Stellantis enregistre une perte de 2,3 milliards d’euros au premier semestre

Image d'illustration. Concessionnaire stellantis ÉclatantADN
Stellantis, l’un des principaux groupes automobiles mondiaux, affiche une perte de 2,3 milliards d’euros sur les six premiers mois de l’année, marquant un net recul financier pour le constructeur franco-italo-américain.
Tl;dr
- Stellantis annonce une perte de 2,3 milliards d’euros.
- Baisse des ventes et hausse des coûts pénalisent le groupe.
- Changement de direction et restructurations en cours.
Un nouveau virage pour Stellantis
Après avoir longtemps occupé une place enviée parmi les constructeurs automobiles les plus rentables d’Europe, Stellantis traverse aujourd’hui une phase délicate.
Le groupe, fort de ses quinze marques emblématiques telles que Peugeot, Fiat, ou encore Jeep, fait face à des vents contraires. Selon des résultats préliminaires encore non audités, la société a accusé une perte nette de 2,3 milliards d’euros au premier semestre 2025.
L’impact d’une conjoncture difficile
Cette situation n’est pas totalement inattendue dans le secteur. Les analystes de ODDO BHF estiment même que ces annonces « étaient largement attendues », en raison du ralentissement marqué des ventes et du contexte de transition managériale au sein du groupe.
En effet, fin juin, l’Italien Antonio Filosa a succédé à Carlos Tavares, amorçant un cycle de réorganisation qui pourrait engendrer de nouvelles provisions et restructurations. Le recul des ventes pèse lourdement : sur les six premiers mois de l’année, le chiffre d’affaires chute de 12,5 %, à 74,3 milliards d’euros.

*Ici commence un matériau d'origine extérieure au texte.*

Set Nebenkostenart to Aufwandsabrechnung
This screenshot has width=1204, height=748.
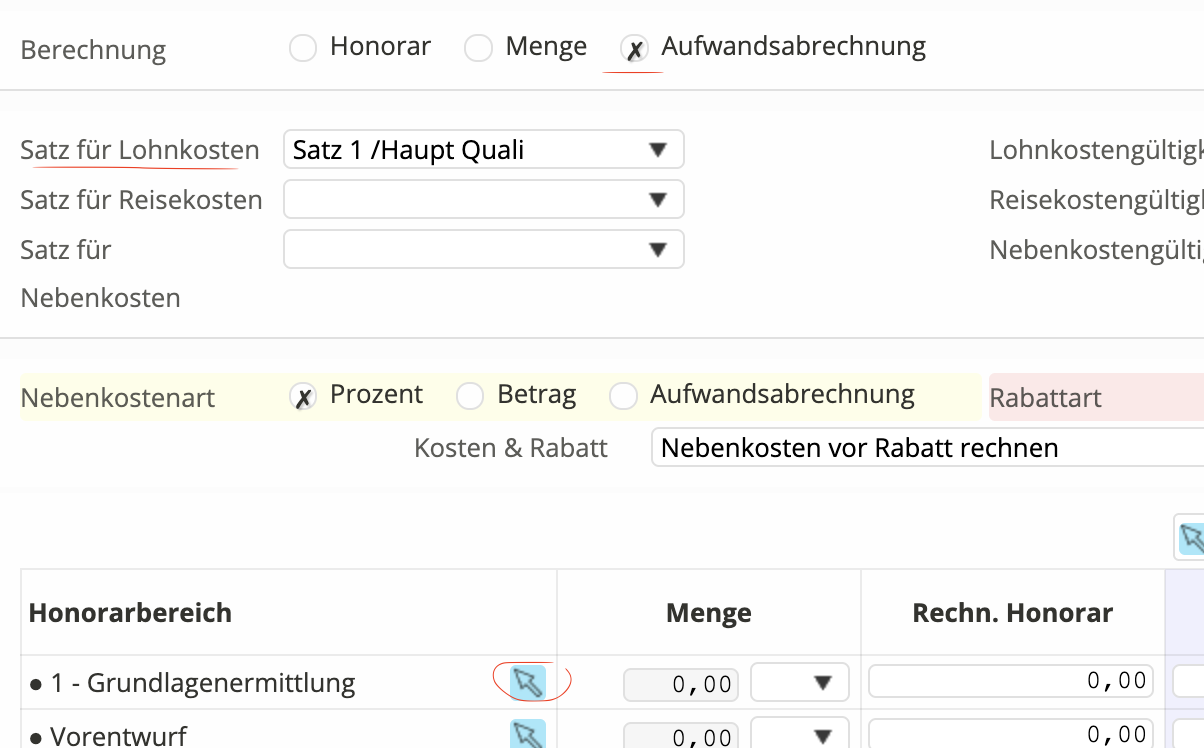623,397
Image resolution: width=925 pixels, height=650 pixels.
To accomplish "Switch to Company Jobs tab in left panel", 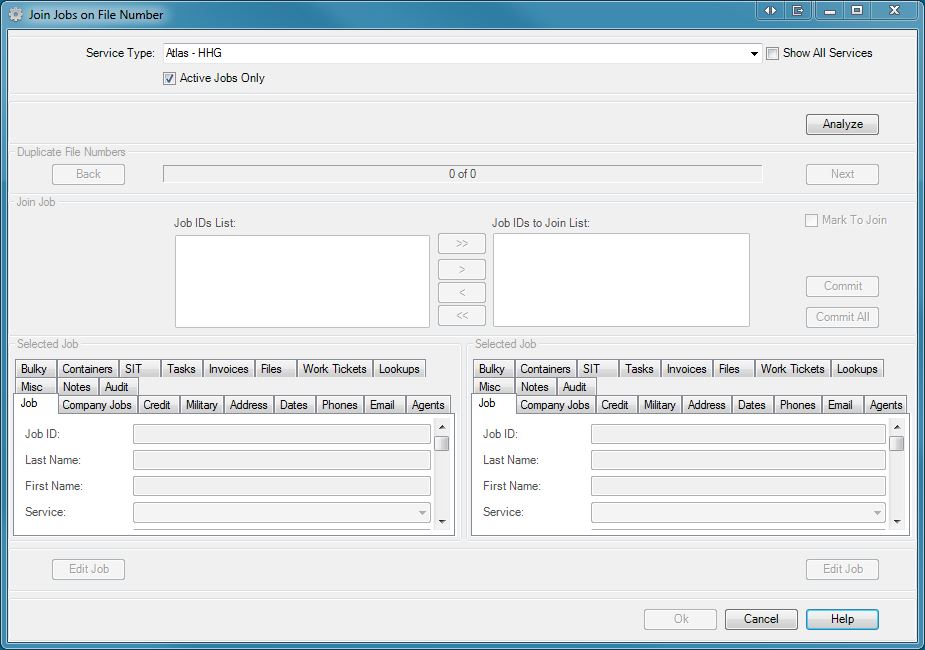I will pyautogui.click(x=97, y=405).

Poussée des coûts et obstacles américains
Dans ce climat tendu, plusieurs facteurs s’additionnent pour fragiliser davantage la rentabilité du géant automobile. Outre une contraction du volume – le nombre de véhicules livrés ayant reculé de 6 % au deuxième trimestre –, la pression s’intensifie outre-Atlantique. Aux États-Unis, la hausse brutale des droits de douane frappe directement le groupe : les voitures produites hors sol américain subissent désormais une surtaxe pouvant atteindre 25 %. Résultat : les droits de douane nets supportés par Stellantis se chiffrent déjà à environ 300 millions d’euros.
À cela s’ajoutent quelque 3,3 milliards d’euros de charges nettes avant impôts, principalement liées à des dépréciations d’actifs et à l’annulation de certains programmes industriels.
Période charnière et perspectives incertaines
Face à cette succession d’obstacles – augmentation des coûts industriels, arrêts temporaires dus aux nouvelles barrières tarifaires en Amérique du Nord et transition accélérée vers de nouveaux modèles sur le marché européen –, la direction évoque ouvertement une « période de transition ». Les analystes notent cependant que si la situation nord-américaine inquiète particulièrement (322 000 véhicules facturés seulement sur le trimestre), les résultats européens demeurent conformes aux attentes et certains marchés émergents affichent même un dynamisme remarquable.
En attendant la publication officielle des comptes semestriels prévue le 29 juillet, l’incertitude domine quant à la capacité de Stellantis à redresser rapidement la barre. Reste à voir si les mesures engagées par la nouvelle direction sauront inverser cette tendance préoccupante.